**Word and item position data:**
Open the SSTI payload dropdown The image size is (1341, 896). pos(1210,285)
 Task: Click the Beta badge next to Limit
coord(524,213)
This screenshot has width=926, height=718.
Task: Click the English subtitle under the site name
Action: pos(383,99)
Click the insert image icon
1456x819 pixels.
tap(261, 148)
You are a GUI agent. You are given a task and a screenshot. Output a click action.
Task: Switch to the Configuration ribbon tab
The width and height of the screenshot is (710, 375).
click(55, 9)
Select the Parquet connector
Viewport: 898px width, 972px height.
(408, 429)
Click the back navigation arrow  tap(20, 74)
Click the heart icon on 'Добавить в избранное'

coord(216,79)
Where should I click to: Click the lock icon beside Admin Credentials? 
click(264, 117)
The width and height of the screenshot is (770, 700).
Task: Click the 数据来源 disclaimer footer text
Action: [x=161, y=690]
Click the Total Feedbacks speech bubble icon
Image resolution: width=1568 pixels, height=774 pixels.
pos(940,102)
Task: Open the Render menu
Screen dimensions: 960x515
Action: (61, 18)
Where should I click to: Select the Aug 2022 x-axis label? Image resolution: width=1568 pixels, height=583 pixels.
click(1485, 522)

**YOUR INSTRUCTIONS:** Swap "Render" for "View" in the records from the line with "Where should I click to: Click" through the end of the records, and write out those lines again with everything else unchanged.

**SOLUTION TO THIS PROBLEM:**
Where should I click to: Click the lock icon beside Admin Credentials? 
click(264, 117)
The width and height of the screenshot is (770, 700).
Task: Click the 数据来源 disclaimer footer text
Action: [x=161, y=690]
Click the Total Feedbacks speech bubble icon
Image resolution: width=1568 pixels, height=774 pixels.
pos(940,102)
Task: Open the View menu
Screen dimensions: 960x515
Action: (61, 18)
Where should I click to: Select the Aug 2022 x-axis label? Image resolution: width=1568 pixels, height=583 pixels.
click(1485, 522)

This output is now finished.